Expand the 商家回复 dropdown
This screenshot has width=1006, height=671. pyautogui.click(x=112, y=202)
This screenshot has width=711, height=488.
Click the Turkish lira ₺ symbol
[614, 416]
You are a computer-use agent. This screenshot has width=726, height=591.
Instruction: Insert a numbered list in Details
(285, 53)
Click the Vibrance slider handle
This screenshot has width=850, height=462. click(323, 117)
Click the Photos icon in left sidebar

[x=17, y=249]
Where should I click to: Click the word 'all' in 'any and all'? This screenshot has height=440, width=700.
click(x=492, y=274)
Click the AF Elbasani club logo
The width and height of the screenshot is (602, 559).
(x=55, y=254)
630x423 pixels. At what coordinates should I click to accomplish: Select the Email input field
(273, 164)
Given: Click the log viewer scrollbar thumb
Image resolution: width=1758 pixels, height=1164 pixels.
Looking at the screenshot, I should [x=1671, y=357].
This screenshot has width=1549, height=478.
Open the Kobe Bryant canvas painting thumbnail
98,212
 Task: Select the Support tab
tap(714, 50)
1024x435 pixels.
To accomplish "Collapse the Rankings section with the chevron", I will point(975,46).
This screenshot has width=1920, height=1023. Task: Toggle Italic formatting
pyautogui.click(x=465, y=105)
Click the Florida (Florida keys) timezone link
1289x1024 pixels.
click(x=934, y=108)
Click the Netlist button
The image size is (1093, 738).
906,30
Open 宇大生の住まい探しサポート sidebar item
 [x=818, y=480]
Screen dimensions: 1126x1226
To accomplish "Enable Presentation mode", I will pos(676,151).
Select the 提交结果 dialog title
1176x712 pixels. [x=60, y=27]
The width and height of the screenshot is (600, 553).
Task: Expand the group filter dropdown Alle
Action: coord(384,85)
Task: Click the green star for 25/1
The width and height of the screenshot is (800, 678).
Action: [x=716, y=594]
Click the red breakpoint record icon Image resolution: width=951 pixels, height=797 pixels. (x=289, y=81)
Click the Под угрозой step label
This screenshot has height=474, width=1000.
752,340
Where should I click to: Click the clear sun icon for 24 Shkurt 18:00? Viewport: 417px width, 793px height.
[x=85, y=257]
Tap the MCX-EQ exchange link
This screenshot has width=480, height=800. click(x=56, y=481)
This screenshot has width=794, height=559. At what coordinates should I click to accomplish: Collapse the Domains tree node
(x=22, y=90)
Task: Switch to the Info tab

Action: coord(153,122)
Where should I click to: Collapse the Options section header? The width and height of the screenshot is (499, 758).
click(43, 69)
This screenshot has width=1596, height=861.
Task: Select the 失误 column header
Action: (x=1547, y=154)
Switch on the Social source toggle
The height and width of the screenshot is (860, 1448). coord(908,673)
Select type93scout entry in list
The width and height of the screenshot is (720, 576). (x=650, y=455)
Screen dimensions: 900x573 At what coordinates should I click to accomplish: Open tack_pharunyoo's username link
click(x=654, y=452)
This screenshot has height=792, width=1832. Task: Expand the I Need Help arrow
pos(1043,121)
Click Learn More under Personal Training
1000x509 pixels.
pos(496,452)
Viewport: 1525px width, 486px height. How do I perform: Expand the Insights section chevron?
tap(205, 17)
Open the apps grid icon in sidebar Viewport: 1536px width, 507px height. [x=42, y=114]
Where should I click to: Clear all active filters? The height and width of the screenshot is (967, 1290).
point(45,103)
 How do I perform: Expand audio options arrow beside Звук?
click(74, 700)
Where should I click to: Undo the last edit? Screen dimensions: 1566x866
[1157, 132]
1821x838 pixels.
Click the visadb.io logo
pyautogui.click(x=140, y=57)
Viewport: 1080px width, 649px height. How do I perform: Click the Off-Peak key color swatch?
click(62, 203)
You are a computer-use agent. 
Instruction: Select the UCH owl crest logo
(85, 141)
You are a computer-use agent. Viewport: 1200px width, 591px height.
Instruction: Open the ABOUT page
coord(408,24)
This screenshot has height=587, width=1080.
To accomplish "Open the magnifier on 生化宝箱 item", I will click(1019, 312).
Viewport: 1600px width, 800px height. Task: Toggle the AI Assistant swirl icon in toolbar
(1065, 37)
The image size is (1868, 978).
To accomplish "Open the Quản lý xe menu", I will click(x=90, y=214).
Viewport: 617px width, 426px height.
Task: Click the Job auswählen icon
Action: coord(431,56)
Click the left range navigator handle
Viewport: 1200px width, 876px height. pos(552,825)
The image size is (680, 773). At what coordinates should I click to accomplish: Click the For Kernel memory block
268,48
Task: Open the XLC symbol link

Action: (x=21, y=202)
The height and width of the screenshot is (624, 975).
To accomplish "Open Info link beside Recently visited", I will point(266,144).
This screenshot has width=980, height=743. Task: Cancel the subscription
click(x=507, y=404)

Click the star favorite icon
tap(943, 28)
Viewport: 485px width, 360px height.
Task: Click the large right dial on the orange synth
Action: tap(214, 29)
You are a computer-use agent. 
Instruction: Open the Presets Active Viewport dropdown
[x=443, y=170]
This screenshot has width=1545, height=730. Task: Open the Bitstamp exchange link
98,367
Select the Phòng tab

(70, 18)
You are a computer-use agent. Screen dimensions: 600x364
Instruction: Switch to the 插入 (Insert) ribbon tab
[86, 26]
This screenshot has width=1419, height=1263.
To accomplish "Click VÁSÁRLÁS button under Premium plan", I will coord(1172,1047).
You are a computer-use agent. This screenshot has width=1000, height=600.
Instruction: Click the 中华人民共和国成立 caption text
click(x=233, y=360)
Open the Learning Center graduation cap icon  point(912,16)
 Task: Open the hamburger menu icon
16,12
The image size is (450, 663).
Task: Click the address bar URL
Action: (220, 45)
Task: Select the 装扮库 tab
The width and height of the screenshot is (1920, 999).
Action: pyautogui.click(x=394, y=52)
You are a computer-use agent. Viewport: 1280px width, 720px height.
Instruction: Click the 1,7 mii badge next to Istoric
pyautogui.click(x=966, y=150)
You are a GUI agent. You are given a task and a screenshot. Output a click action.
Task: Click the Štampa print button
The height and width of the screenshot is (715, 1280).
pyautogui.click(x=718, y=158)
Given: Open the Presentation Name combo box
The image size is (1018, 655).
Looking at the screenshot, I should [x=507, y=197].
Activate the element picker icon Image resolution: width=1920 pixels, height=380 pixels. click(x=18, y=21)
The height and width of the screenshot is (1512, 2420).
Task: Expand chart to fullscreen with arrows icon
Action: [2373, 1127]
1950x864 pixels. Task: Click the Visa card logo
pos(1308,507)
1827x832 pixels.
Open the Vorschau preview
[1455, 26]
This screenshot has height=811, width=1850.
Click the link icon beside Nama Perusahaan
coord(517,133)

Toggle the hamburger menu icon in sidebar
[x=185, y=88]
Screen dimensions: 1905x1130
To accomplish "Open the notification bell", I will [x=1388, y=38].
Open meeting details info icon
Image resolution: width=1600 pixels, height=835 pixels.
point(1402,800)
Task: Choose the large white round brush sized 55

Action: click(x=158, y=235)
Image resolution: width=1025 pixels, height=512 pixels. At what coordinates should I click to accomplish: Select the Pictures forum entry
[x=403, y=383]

» **EXERCISE DIRECTIONS**: Among the lines above, find the ones containing "under" and copy them.

» **REPLY TO THE TASK**:
Click Learn More under Personal Training
To accomplish "Click VÁSÁRLÁS button under Premium plan", I will coord(1172,1047).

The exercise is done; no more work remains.